On Fri, 2010-07-09 at 16:12 +0200, Josef Skladanka wrote:
Hello gang,
while I was playing around with ResultsDB, I've come to some issues,
which bothered me to the level I wrote a fix :)
1) Common base class for the tests
-----------------------------------
This part is fine - nothing to talk about here, really.
[patch 0002]
For the email's sake in current 'send email to results list' model, the
postprocess fuction implements the email-sending. Summary is the subject
and highlights + outputs are body. The self.mail_to list is filled in
the tests which have the "inform package owners" fuctionality.
This part is fine too.
2) ExceptionCatcher decorator
-----------------------------
[patch 0001 - lib/python/decorators.py]
What the heck is this?!? Well, you remember, that the 'postprocess'
function is called only if the run_once ends well (i.e. no exception is
thrown from the run_once). This, of course, is absolutely not OK, if one
wants to have some common "out" point - e.g. call the postprocess function.
This decorator then watches over the decorated function, and if
exception is raised, the decorator stores it, calls the
'exception_happened' function (which is given as parameter to the
decorator, see the docstring for more detail), and then re-raises the
exception.
I definitely like the decorator idea, but I have some questions about
the implementation. It's interesting that you chose to implement this as
a class, rather than a function - although decorators-with-args are kind
of a brain-buster either way, really. Heh.
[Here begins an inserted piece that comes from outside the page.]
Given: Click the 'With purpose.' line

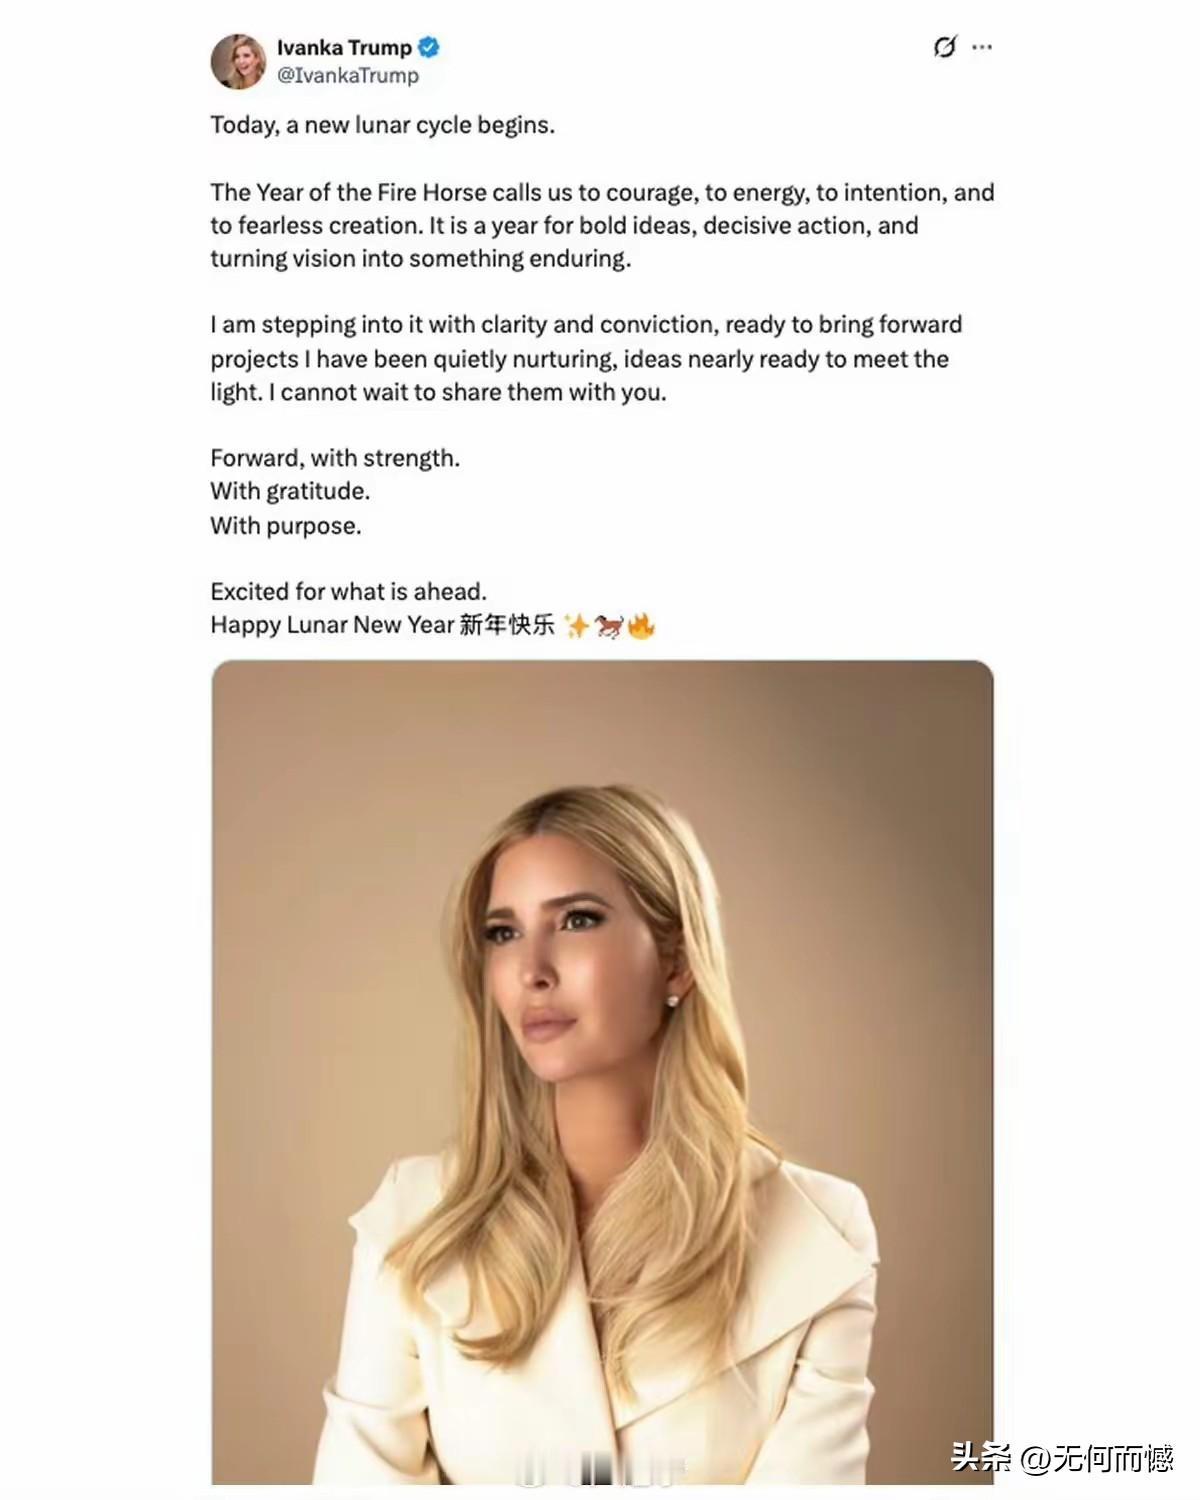Looking at the screenshot, I should click(286, 525).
As I understand from reading the code, it seems you want to pass a class
method (like 'self.run_once_failed') to trigger if an exception is
raised, which is a good idea. But it seems like you could do this just
by doing, say:
def initialize_failed(self):
...
@ExceptionCatcher(initialize_failed)
def initialize(self, config, **kwargs):
self.config = config_loader(config, self.tmpdir)
...
i.e. pass the function directly, rather than using the tricky
manipulation of string-name-to-callable.
Given that the first argument will be a callable, it seems like you
could define the decorator in the more traditional way, something like
this:
def ExceptionCatcher(on_exception, *oe_args, **oe_kwargs):
'''docs go here'''
def _wrap(f): # this wraps the function we're decorating
def _inner(*args, **kwargs):
exc_info = None
try:
r = f(*args, **kwargs) # decorated function
except:
exc_info = sys.exc_info() # save exc info
finally:
if exc_info is not None:
on_exception(*oe_args, **oe_kwargs)
raise exc_info[1], None, exc_info[2]
return r
return _inner
return _wrap
(see
http://www.kylev.com/2009/05/28/a-brief-python-decorator-primer/
for examples of the traditional double-function way of doing decorators
with arguments)
Would something like that work, or would that mess up autotest's
introspection?
3) Tests & templates rewritten
------------------------------
This is (of course) reasonable, given the other patches. We'll want to
test it out a bit to be sure, though.